On the other hand, we find many Upanishadkars accepting a reductionist approach in guiding the seeker to brahman. The technique of apavAda (sublation) is a classic example of reductionism.

Yet, the scientist often faces the comment, “You reductionist,” from the philosophers – and more so from the Vedantins. The epithet gets thrown with a knot in the brow and a constriction in the nose as “though the word reductionist is in the same league as gestapo or arsonist or hired assassin,” as Prof. Patricia Churchland, herself a philosopher, bemoans the attitude of her ilk.

In a highly readable book, (Touching A Nerve – The Self as Brain) ***, that she has just published, Prof. Churchland has this to say on “Reductionism.”
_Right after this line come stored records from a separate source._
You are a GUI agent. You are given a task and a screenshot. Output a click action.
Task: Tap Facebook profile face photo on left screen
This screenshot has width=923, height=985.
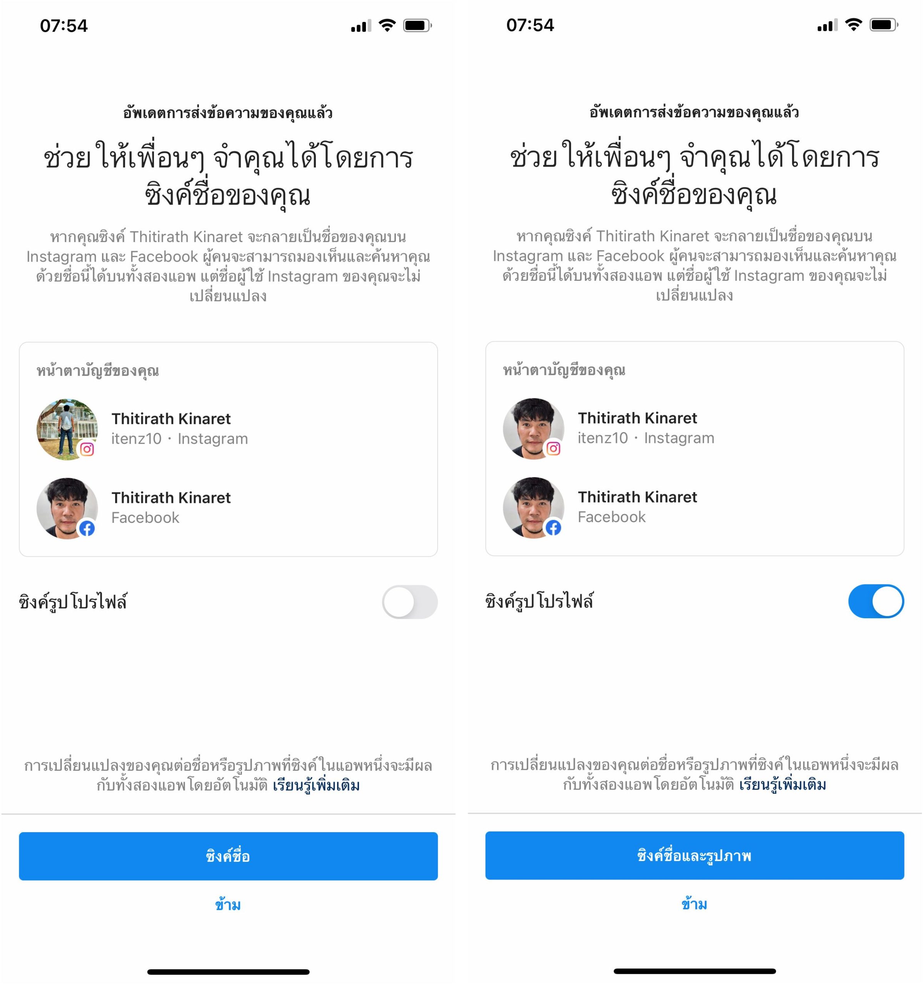[x=67, y=509]
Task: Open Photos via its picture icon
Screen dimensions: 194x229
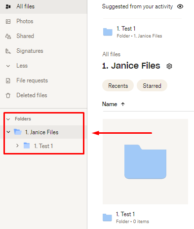Action: (x=8, y=21)
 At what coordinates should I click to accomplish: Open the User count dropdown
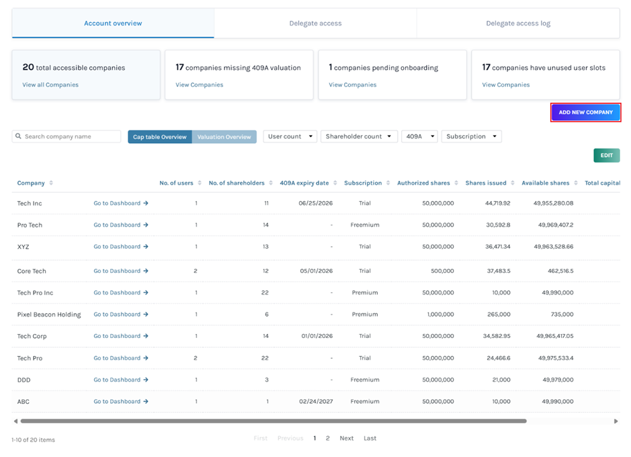tap(290, 136)
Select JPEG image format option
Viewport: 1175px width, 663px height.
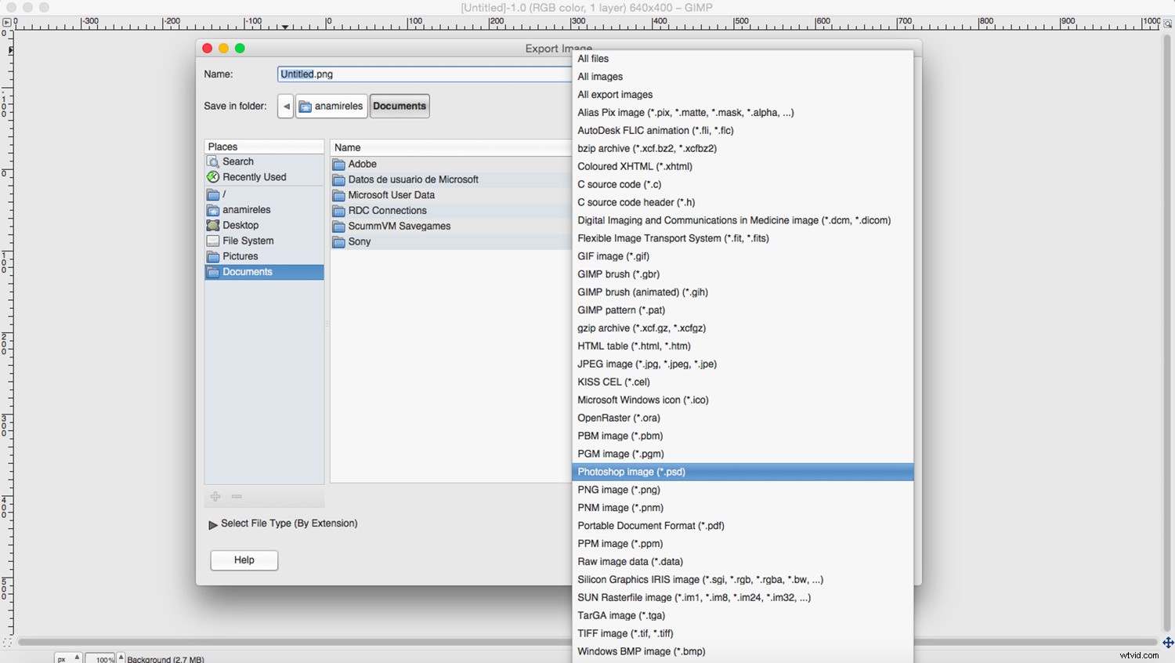(x=647, y=364)
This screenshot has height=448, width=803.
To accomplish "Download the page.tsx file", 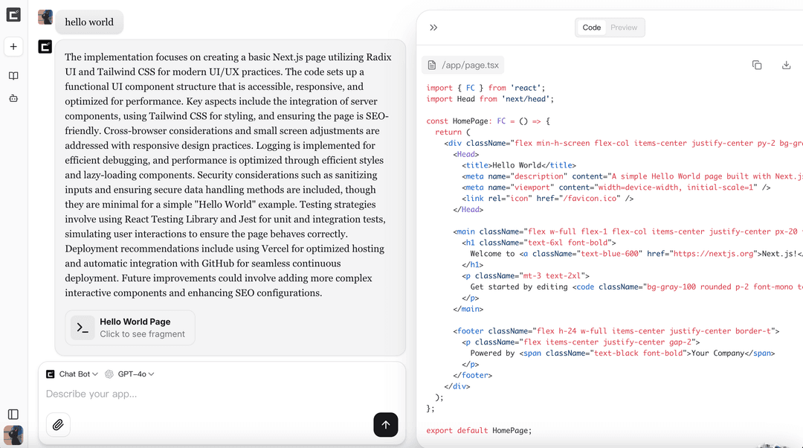I will [786, 65].
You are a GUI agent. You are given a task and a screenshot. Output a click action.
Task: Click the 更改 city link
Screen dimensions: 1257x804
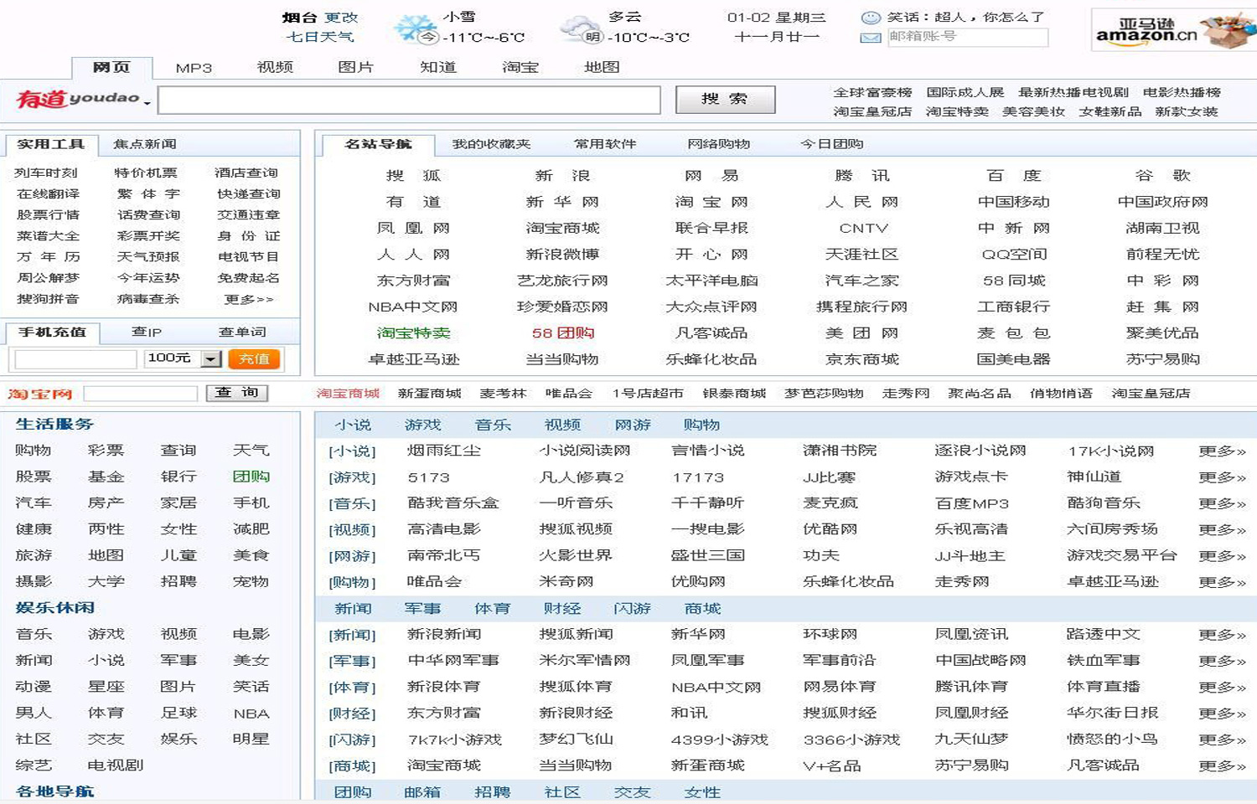341,18
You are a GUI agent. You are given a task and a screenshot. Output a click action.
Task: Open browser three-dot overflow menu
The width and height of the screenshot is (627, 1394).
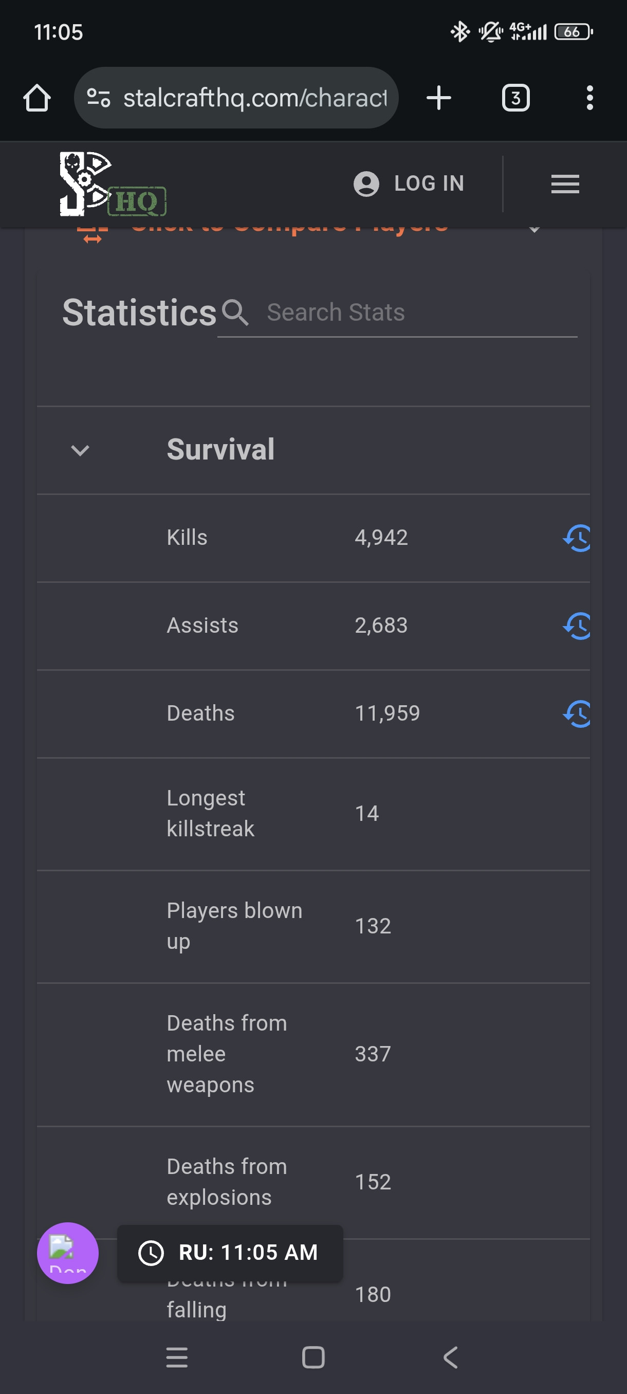(590, 98)
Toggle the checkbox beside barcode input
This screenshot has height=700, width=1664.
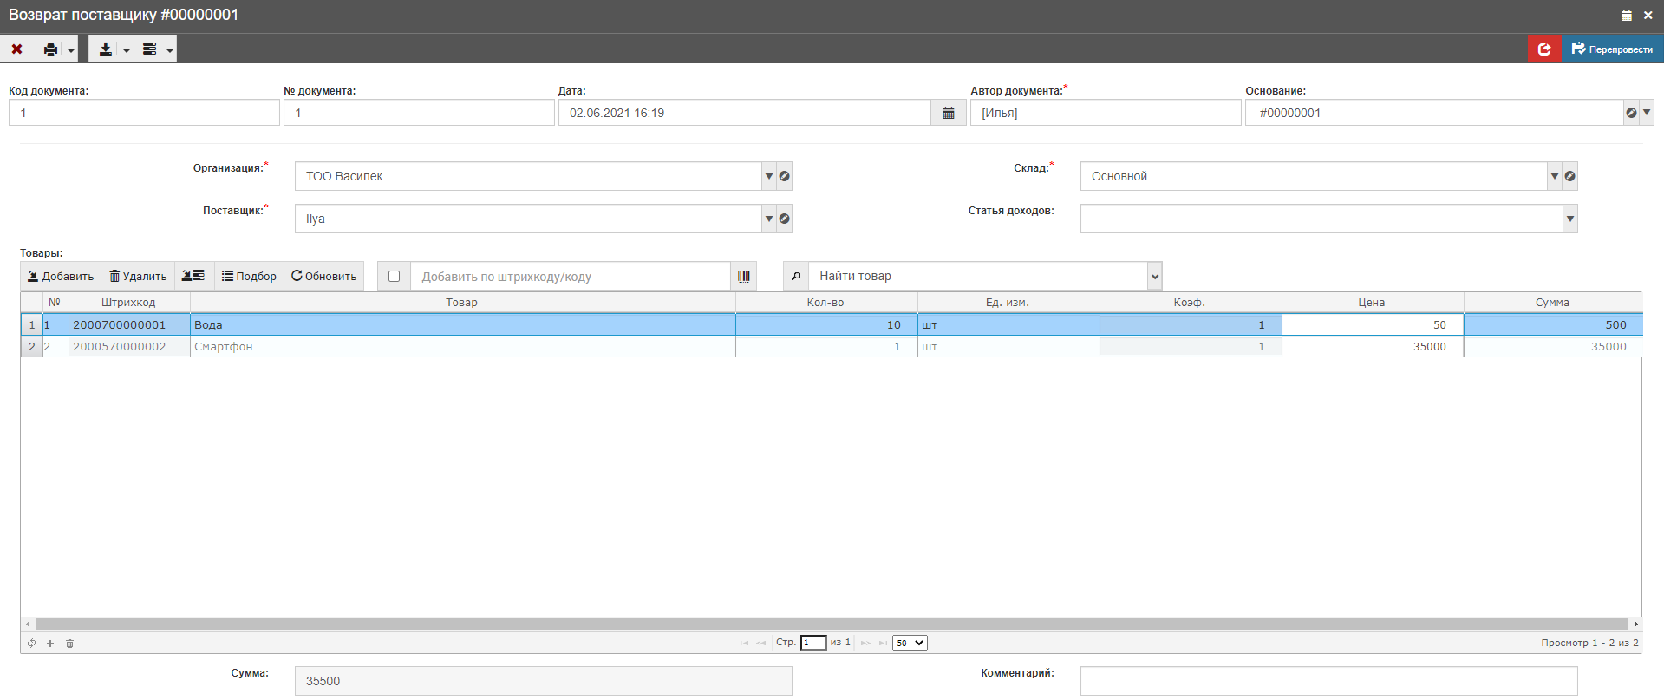394,277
Churchland says:  Reductionism is often equated with go-away-ism – with claiming that some high-level phenomenon does not really exist. But wait. When we learn that fire really is rapid oxidation – that is the real underlying nature of fire – we do not conclude that fire does not exist. Rather, we understand a macrolevel thing in terms of microlevel parts and their organization.  That is a reduction. If we understand that epilepsy is owed to the sudden synchronous firing of a group of neurons, which in turn triggers similar synchronous firing in other areas of the cortex, this is an explanation of a phenomenon; it is not denial of the existence of a phenomenon. It is a reduction. True enough, this brain-based explanation of epilepsy does supplant the earlier explanations in terms of supernatural sources. But its success is owed to its having vastly greater evidential support.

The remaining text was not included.